|
|
-
Scanning the last N rows
Peter Wolf 2012-03-02, 21:02
Hello all,
I want to retrieve the most recent N rows from a table, with some column qualifiers.
I can't find a Filter, or anything obvious in my books, or via Google.
What is the idiom for doing this?
Thanks Peter
-
Re: Scanning the last N rows
Shaneal Manek 2012-03-02, 21:20
Assuming your rowkey doesn't somehow encode the time that row was created (in which case you can simply do a scan), things get a bit more interesting.

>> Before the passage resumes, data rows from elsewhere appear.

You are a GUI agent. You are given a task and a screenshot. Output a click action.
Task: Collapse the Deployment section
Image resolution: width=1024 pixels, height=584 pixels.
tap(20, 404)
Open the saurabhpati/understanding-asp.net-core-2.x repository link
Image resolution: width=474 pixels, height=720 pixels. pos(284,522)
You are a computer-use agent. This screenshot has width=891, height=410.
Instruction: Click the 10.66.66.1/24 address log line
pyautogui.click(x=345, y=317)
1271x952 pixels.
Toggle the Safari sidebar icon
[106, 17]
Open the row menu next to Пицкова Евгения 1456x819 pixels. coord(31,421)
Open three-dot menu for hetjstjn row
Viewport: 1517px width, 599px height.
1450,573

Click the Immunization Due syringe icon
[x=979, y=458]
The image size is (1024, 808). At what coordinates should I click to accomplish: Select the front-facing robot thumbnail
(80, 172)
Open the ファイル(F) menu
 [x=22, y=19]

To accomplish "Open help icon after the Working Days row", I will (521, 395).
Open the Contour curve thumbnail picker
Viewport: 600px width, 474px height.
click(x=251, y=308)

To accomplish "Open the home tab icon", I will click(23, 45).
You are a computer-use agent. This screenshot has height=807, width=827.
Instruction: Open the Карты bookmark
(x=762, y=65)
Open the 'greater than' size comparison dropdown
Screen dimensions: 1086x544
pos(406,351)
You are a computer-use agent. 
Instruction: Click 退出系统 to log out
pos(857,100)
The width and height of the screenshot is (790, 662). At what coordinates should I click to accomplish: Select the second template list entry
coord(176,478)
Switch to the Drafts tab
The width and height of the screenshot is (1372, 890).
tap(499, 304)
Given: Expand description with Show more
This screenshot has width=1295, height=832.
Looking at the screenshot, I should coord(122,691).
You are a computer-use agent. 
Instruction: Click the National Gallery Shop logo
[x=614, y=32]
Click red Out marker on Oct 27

The 'easiest' approach is probably to Scan, but use a custom filter that only allows in 'recent' rows based on their timestamp (see the TimestampsFilter for an example of how to do this - it isn't exactly what you need, but should show you how) so that you expect at least N rows to match. Then, if your scan matched at least N row, you can sort and take the top N client side. If your scan retrieved less than N row, so you'll have go back and do another scan with a different timestamp filter and aggregate/sort the results from the multiple scans.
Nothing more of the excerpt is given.